Veja fotos do enterro de Samuel, uma das vítimas:
Veja fotos dos primeiros sepultamentos e velórios:
Crime e polícia
Segundo as autoridades locais, a chegada da polícia na cena do massacre evitou que os criminosos matassem e ferissem mais gente (23 pessoas foram atendidas em hospitais da região). As investigações apontam que a dupla criminosa planejou o massacre durante um ano.
Imagens captadas por câmeras de segurança da rua onde fica a escola e da entrada da unidade de ensino mostram os criminosos chegando ao local e o ataque às vítimas. Após Guilherme Taucci Medeiros atirar contra alunos e funcionários, Luiz Henrique de Castro atingia com golpes de machado quem já estava no chão.
Quem eram
Os dois responsáveis pelo massacre na Escola Estadual Raul Brasil, em Suzano (SP), eram ex-alunos do colégio e usaram armas atípicas para atacar estudantes e funcionários. O crime aconteceu no horário do intervalo, por volta de 9h30, quando os alunos estavam fora das salas. Dez pessoas morreram – incluindo os autores e o tio de um deles, que não estava no colégio).

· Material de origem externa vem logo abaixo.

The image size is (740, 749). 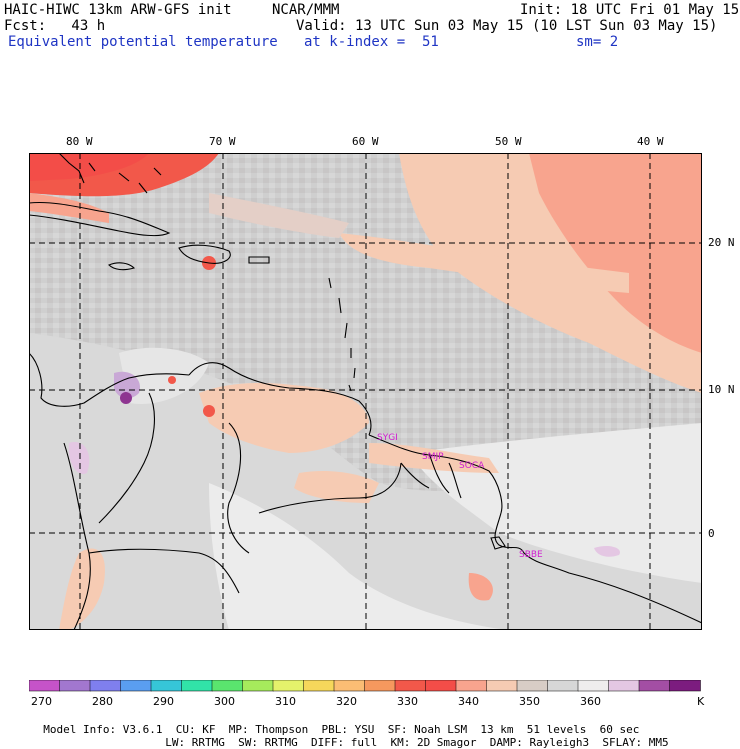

Os criminosos foram identificados como Guilherme Taucci Monteiro, 17 anos, e Luiz Henrique de Castro, 25. O aniversário de Luiz Henrique seria no próximo dia 16, quando ele faria 26 anos. Já Monteiro atingiria a maioridade no dia 5 de julho.
O veículo que foi utilizado no massacre foi roubado da concessionária do tio de Guilherme morto antes de os assassinos irem ao colégio. Tanto o comerciante quanto a dupla de executores foram sepultados nessa quinta (14), em cerimônias reservadas e acompanhadas por poucos familiares.

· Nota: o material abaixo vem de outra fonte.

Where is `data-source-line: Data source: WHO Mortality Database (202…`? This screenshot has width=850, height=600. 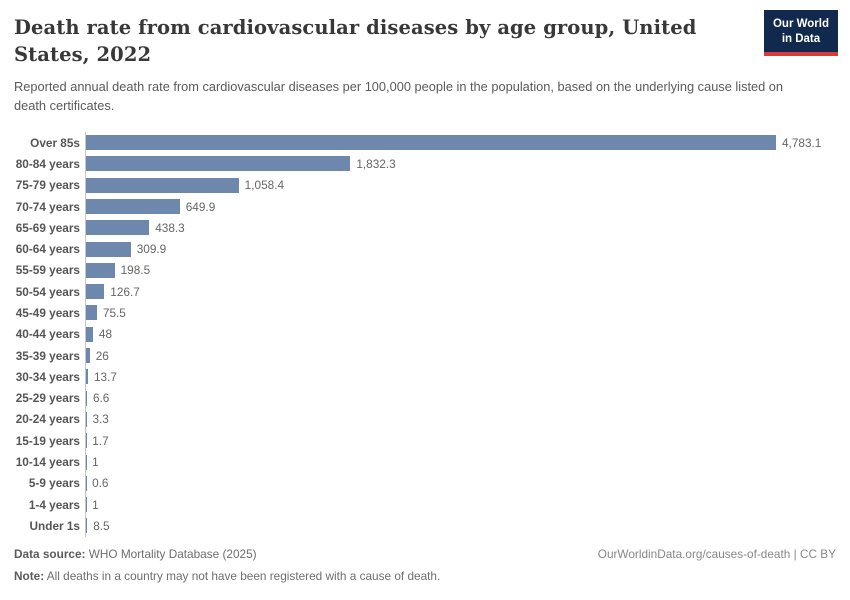
data-source-line: Data source: WHO Mortality Database (202… is located at coordinates (136, 555).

Veja imagens do massacre em Suzano:
Relatos
Sobreviventes contaram ao Metrópoles terem passado ao lado de corpos de amigos para escaparem da fúria dos criminosos. Um estudante chegou ao hospital mais próximo ainda com o machado usado por Luiz Henrique cravado no ombro. A notícia de que havia algo errado na escola, onde boa parte da população estudou ou tem algum conhecido matriculado, se espalhou rapidamente. Desesperados,familiares também correram para o colégio à procura de suas crianças.
Apelos pela paz
Antes mesmo da divulgação de que outras pessoas poderiam estar envolvidas no crime e circulando pela cidade, o medo de novos ataques já dominava os moradores de Suzano. A comunidade tem se unido em oração – antes dos velórios e sepultamentos, participaram de missa e vigília em frente à Escola Estadual Raul Brasil. Lá deixaram flores, velas e mensagens em honra aos mortos e feridos na tragédia.